### TASK DESCRIPTION
The entries below contain a line with "We now Deliver! (71, 2217)" and a line with "Open houses (280, 2108)". Quote exactly those two lines and all lines between them.
++++ DATA SUPPLIED
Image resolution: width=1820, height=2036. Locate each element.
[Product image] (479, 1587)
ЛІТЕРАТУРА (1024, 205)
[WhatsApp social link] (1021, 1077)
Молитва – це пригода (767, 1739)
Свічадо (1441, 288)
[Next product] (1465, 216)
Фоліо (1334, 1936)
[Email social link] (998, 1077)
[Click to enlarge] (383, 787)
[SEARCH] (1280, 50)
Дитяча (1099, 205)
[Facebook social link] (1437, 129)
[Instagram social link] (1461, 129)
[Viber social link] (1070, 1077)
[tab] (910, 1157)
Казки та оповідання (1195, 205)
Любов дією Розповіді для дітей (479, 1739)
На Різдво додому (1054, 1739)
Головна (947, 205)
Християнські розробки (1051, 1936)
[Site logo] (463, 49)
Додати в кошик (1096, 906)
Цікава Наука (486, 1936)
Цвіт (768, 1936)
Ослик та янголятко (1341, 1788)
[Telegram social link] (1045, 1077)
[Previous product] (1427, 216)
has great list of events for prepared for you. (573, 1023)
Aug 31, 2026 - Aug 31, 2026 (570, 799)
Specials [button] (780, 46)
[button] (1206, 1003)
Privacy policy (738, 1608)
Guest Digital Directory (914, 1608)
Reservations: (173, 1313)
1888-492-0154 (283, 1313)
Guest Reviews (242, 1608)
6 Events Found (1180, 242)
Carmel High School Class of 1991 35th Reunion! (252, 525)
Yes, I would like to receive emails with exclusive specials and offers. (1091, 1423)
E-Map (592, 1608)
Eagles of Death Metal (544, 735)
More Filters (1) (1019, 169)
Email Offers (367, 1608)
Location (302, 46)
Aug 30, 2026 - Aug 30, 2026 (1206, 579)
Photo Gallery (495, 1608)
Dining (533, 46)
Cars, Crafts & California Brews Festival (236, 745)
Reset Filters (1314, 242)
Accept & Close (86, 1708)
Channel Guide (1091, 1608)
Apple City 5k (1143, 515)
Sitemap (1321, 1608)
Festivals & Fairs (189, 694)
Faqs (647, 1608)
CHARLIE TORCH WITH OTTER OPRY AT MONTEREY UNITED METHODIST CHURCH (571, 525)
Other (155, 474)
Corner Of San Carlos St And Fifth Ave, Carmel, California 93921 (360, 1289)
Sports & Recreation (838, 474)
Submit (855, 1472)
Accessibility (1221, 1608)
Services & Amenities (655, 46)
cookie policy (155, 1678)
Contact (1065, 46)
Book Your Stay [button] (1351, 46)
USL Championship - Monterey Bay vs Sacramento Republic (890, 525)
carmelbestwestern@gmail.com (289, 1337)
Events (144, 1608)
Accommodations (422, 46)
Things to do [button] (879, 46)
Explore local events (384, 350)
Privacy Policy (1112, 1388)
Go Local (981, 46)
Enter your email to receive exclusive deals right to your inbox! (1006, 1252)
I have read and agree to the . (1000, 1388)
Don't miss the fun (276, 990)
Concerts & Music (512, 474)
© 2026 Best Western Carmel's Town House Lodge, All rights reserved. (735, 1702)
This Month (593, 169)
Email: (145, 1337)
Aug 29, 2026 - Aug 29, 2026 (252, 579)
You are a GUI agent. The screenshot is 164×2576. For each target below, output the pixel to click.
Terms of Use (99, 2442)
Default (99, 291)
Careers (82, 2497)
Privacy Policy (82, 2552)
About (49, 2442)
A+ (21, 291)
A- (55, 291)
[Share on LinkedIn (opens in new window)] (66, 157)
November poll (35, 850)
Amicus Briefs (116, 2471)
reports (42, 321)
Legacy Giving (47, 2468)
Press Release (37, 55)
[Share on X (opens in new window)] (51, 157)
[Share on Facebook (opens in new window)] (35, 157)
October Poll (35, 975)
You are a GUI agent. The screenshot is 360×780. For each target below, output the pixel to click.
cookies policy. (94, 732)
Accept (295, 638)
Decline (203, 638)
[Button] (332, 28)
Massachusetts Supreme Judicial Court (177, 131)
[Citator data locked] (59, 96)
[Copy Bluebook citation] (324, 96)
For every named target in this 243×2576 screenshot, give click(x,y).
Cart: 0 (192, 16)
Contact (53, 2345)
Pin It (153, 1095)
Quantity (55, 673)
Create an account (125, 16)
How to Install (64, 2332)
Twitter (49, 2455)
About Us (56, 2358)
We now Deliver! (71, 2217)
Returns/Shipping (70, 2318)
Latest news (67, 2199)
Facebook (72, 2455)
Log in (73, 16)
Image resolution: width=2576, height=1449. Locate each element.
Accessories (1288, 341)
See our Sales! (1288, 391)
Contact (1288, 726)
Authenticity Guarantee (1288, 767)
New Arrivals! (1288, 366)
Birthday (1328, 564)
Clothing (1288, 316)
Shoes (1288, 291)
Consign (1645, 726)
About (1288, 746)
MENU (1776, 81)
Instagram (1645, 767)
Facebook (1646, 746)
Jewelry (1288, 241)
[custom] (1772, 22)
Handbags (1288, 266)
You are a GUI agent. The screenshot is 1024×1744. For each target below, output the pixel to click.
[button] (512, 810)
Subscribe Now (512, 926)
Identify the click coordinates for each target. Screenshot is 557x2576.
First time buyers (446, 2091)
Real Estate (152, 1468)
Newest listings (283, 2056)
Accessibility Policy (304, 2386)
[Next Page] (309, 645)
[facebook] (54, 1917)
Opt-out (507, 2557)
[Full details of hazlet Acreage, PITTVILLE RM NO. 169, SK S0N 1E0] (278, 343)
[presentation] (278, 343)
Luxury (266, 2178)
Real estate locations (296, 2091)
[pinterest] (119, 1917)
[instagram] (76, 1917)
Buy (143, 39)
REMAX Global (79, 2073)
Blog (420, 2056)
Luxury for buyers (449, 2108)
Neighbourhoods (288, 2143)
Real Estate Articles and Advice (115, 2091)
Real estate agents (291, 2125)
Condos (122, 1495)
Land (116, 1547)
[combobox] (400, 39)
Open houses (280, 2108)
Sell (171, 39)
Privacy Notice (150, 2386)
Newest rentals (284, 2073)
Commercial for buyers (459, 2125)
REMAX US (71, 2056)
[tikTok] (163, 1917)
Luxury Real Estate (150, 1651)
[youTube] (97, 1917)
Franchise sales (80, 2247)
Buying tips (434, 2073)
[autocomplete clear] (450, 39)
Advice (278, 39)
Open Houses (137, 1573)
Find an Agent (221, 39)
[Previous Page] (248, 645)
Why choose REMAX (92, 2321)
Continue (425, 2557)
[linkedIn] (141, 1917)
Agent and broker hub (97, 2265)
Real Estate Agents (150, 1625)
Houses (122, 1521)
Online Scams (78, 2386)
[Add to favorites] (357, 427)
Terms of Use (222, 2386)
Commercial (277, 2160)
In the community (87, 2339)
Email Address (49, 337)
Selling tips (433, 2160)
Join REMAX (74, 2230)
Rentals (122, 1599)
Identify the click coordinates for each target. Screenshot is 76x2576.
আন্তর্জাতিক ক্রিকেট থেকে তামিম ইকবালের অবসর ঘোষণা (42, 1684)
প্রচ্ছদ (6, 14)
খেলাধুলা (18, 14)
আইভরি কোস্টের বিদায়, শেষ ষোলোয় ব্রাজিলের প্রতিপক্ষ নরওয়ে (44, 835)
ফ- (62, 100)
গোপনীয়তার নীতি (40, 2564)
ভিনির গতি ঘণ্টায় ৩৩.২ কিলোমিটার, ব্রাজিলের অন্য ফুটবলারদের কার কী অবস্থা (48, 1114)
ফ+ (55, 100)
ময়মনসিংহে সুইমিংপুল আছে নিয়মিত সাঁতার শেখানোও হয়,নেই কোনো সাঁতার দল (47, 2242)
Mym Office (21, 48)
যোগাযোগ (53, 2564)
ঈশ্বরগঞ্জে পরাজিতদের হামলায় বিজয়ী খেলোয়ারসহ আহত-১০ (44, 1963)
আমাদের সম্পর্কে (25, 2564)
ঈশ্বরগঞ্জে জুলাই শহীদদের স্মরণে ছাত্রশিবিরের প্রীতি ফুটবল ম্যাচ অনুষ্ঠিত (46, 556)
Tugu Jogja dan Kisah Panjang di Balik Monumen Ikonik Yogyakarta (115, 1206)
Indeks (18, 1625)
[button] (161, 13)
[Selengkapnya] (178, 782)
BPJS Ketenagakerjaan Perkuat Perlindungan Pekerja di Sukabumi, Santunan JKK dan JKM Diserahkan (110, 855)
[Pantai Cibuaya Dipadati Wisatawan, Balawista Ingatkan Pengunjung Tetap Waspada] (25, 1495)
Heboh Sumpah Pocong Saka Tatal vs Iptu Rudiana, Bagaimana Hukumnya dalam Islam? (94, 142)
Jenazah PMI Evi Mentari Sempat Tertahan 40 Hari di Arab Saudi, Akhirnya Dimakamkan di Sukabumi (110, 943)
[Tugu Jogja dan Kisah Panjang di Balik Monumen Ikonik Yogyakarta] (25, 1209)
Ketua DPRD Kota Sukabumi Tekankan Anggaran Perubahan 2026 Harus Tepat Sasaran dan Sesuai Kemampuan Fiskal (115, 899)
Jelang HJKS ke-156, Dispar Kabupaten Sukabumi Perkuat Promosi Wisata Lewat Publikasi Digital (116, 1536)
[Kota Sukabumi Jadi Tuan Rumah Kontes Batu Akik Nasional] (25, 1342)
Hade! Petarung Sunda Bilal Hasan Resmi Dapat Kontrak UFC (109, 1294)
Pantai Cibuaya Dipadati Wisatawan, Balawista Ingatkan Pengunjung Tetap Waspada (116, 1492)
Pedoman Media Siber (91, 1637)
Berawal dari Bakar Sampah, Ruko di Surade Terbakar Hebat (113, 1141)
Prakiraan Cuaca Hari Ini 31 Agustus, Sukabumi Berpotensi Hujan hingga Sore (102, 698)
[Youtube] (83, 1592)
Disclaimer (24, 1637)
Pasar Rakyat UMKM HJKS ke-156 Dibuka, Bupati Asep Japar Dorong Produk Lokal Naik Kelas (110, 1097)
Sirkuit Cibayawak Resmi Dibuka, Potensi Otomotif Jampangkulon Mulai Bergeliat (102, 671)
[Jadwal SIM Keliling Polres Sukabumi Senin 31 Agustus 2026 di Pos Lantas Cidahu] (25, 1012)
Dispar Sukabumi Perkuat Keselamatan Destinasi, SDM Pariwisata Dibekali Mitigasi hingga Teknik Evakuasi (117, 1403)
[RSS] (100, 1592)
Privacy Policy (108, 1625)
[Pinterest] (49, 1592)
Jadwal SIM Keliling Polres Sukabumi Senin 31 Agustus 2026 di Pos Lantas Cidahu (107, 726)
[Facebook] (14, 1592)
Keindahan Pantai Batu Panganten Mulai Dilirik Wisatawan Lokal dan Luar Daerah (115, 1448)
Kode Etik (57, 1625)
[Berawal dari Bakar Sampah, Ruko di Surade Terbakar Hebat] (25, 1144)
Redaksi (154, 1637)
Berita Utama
++++++++
### TASK RESPONSE
We now Deliver! (71, 2217)
Returns/Shipping (70, 2318)
Latest news (67, 2199)
Facebook (72, 2455)
Log in (73, 16)
Image resolution: width=2576, height=1449. Locate each element.
Accessories (1288, 341)
See our Sales! (1288, 391)
Contact (1288, 726)
Authenticity Guarantee (1288, 767)
New Arrivals! (1288, 366)
Birthday (1328, 564)
Clothing (1288, 316)
Shoes (1288, 291)
Consign (1645, 726)
About (1288, 746)
MENU (1776, 81)
Instagram (1645, 767)
Facebook (1646, 746)
Jewelry (1288, 241)
[custom] (1772, 22)
Handbags (1288, 266)
You are a GUI agent. The screenshot is 1024×1744. For each target below, output the pixel to click.
[button] (512, 810)
Subscribe Now (512, 926)
Identify the click coordinates for each target. Screenshot is 557x2576.
First time buyers (446, 2091)
Real Estate (152, 1468)
Newest listings (283, 2056)
Accessibility Policy (304, 2386)
[Next Page] (309, 645)
[facebook] (54, 1917)
Opt-out (507, 2557)
[Full details of hazlet Acreage, PITTVILLE RM NO. 169, SK S0N 1E0] (278, 343)
[presentation] (278, 343)
Luxury (266, 2178)
Real estate locations (296, 2091)
[pinterest] (119, 1917)
[instagram] (76, 1917)
Buy (143, 39)
REMAX Global (79, 2073)
Blog (420, 2056)
Luxury for buyers (449, 2108)
Neighbourhoods (288, 2143)
Real Estate Articles and Advice (115, 2091)
Real estate agents (291, 2125)
Condos (122, 1495)
Land (116, 1547)
[combobox] (400, 39)
Open houses (280, 2108)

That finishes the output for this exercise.